Parking Lot Gymnastics & Mall Madness

The extremely busy parking exit

By Yong Soo Heong

When licence plate recognition parking systems first rolled into Malaysia a year or two ago, I thought: Finally, civilisation has arrived! No more fumbling for those elusive cards that vanish exactly when you need them most.

Just glide in, let the machine snap your plate, and glide out with a tap of prepaid payment cards and bank credit or debit cards. Easy-peasy.

But of late, the plot has thickened. One shiny new mall near a posh golf course now insists you tap your card as you enter. Even though it wasn’t charging for parking then. Excuse me? Didn’t the camera already catch my plate? Why the double tap? Is this a parking system or a dance routine?

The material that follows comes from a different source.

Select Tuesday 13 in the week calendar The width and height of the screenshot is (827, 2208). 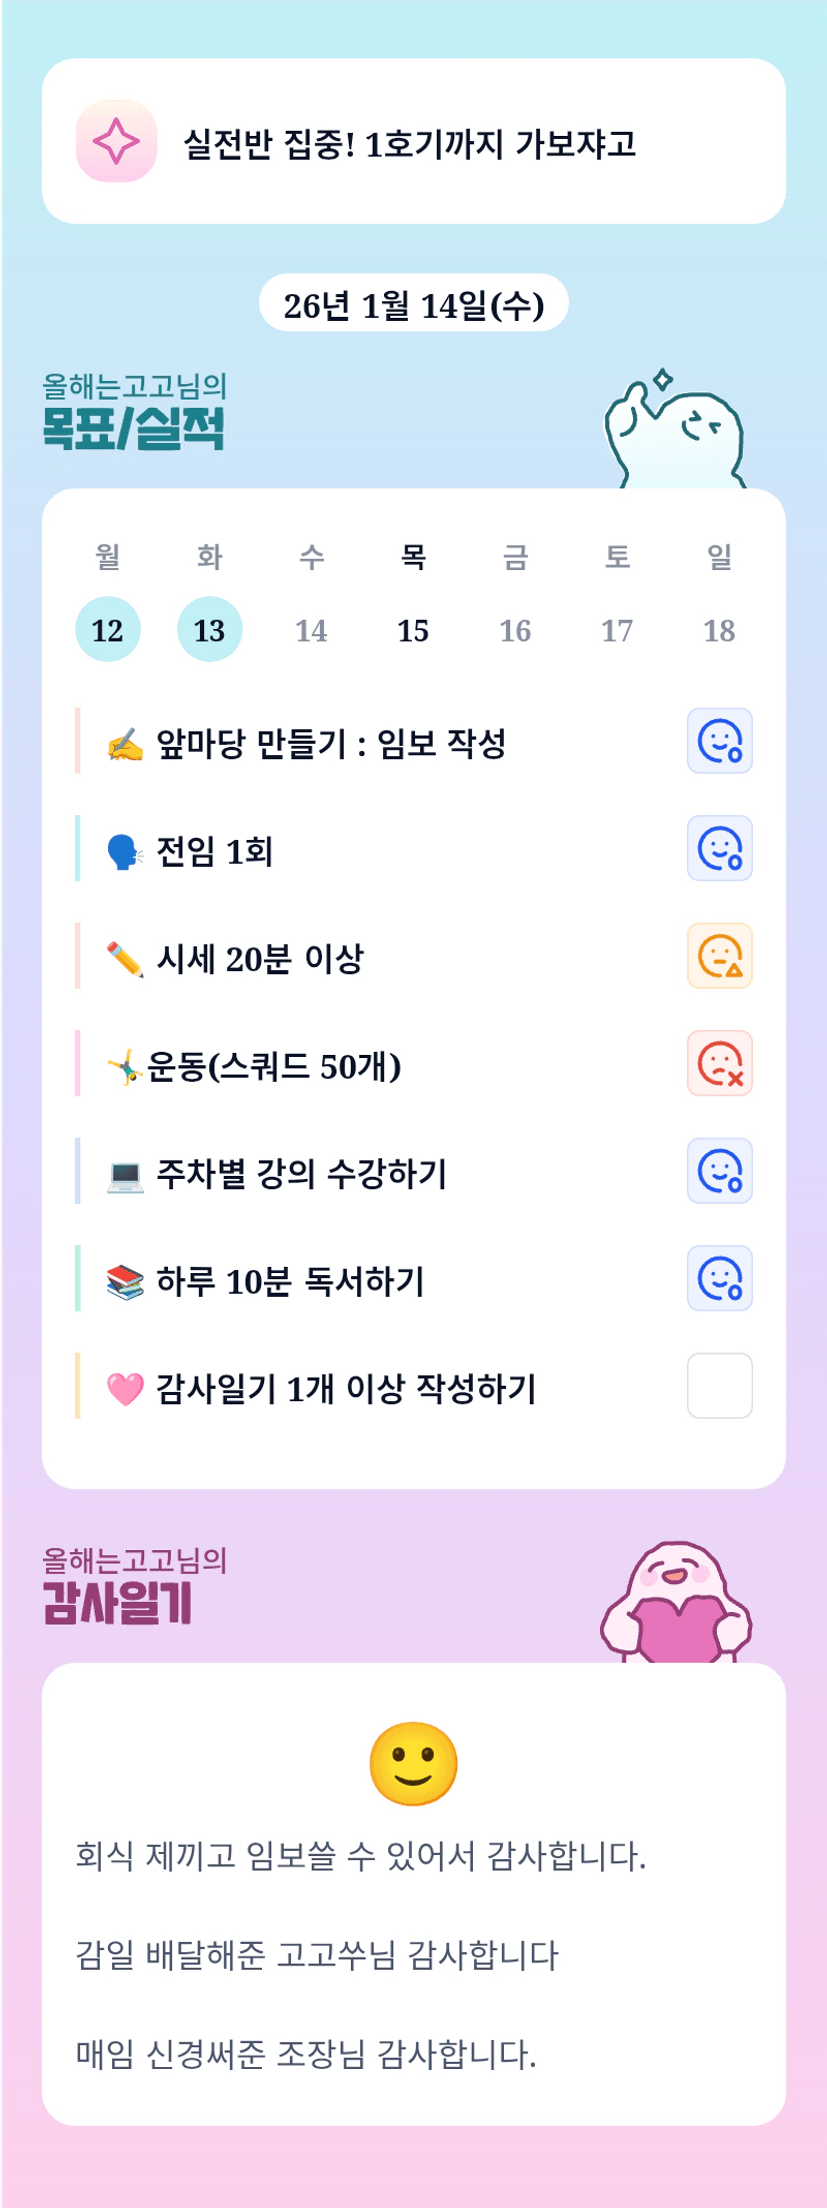209,630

Then there’s the ritzy mall in Damansara Heights, built over the old Immigration Department site. Ah, the irony — once you queued for passports, now you queue for parking validation. You still have to tap to enter! Somewhere between the car park operator, the financial intermediary, and God-knows-who-else, something that my foggy brain doesn’t know what’s happening between them.

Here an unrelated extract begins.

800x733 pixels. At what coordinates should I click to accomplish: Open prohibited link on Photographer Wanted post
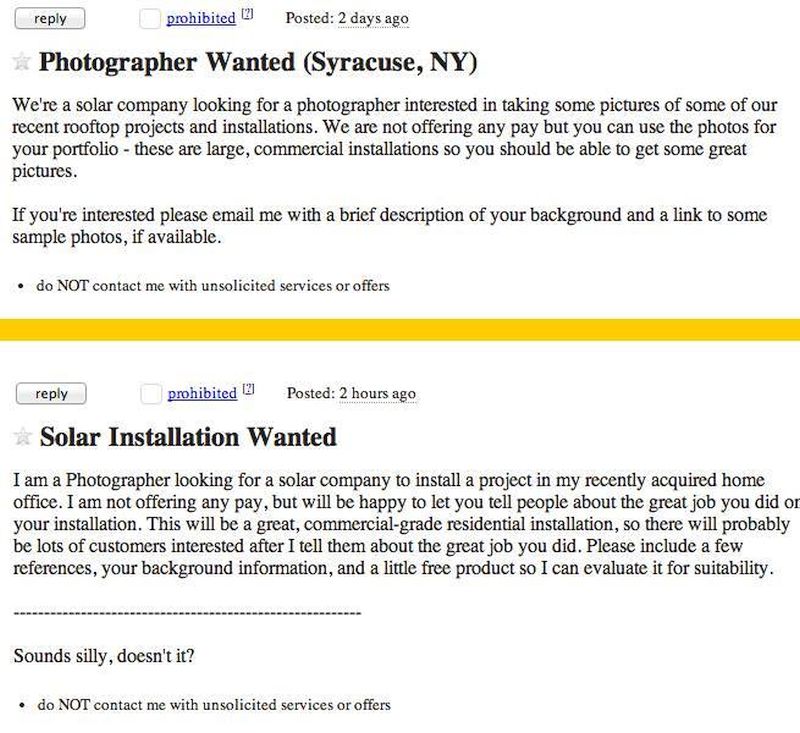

But my latest gripe takes the cake. A highly popular and decades-old mall on the outskirts of the leafy TTDI suburb has decided to regress. Yes, regress.

It has installed licence plate recognition, but — surprise —you must register for its proprietary parking system. For a forgetful soul like me, who hasn’t set foot there in yonks, registration was not on the agenda. Nor was I going to visit it soon since my Best Friend Forever had traversed to the other side of the wide universe exactly four years ago this month.  

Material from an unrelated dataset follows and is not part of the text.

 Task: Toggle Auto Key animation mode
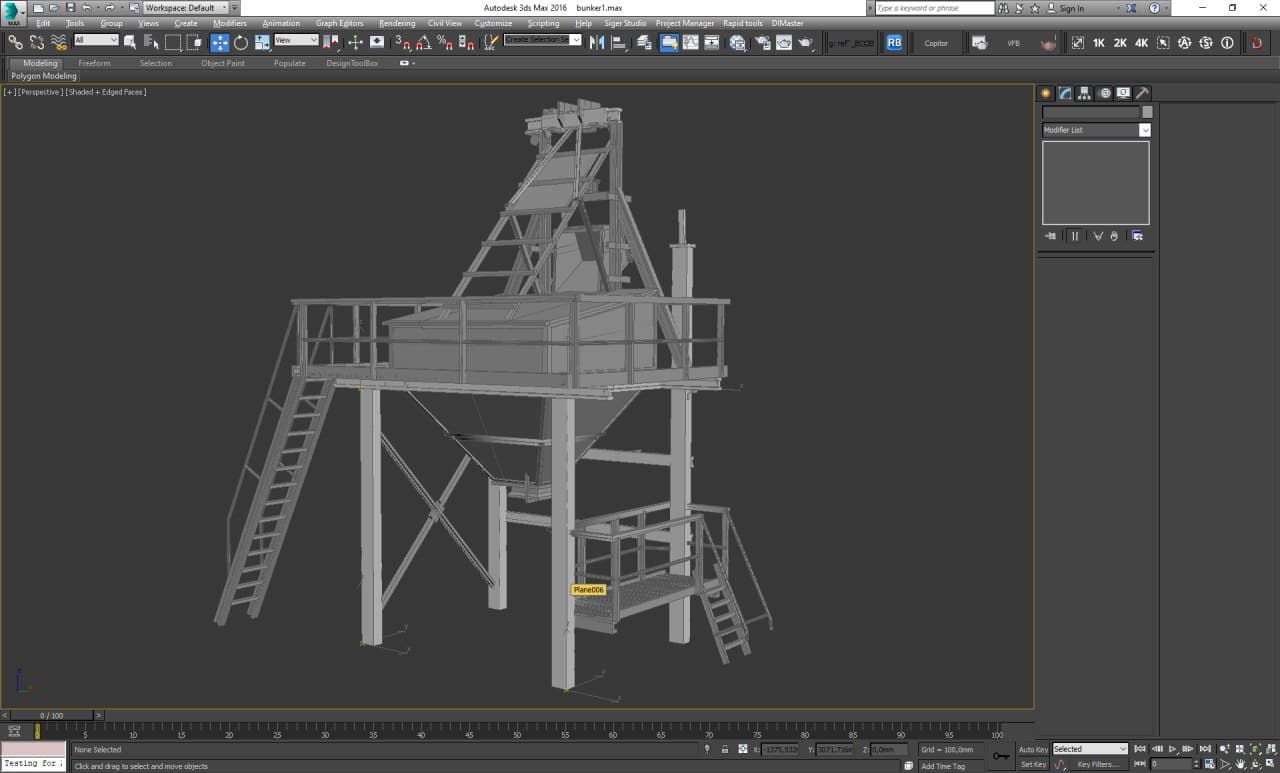coord(1032,749)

Cue the comedy of errors at the exit. I thought it’d be a breeze. Tap card, drive off.

Instead, I found myself reversing, apologising, sweating, and performing parking ballet because there was no card pad. Nope.

You had to abandon your car, trek to an auto-pay machine, and key in your plate number like you’re checking into a hotel.

So, there I was, an OKU (Old, Knackered but Unflappable) trudging 800 metres to and fro (Old School Me and Fitbit-free, mind you) to pay for the privilege of parking.

The machine then even flashed a photo of my licence plate back at me, like it was saying: Yes, that’s you, genius.

After paying, it politely asked if I wanted a receipt. Oh, thank you, Your Highness.

I used to think a mall near Angkasapuri along the Federal Highway, with its entrance as narrow as a crane’s neck, was the low point of Malaysian mall parking. But no — today, the mall on the outskirts of TTDI has snatched the crown.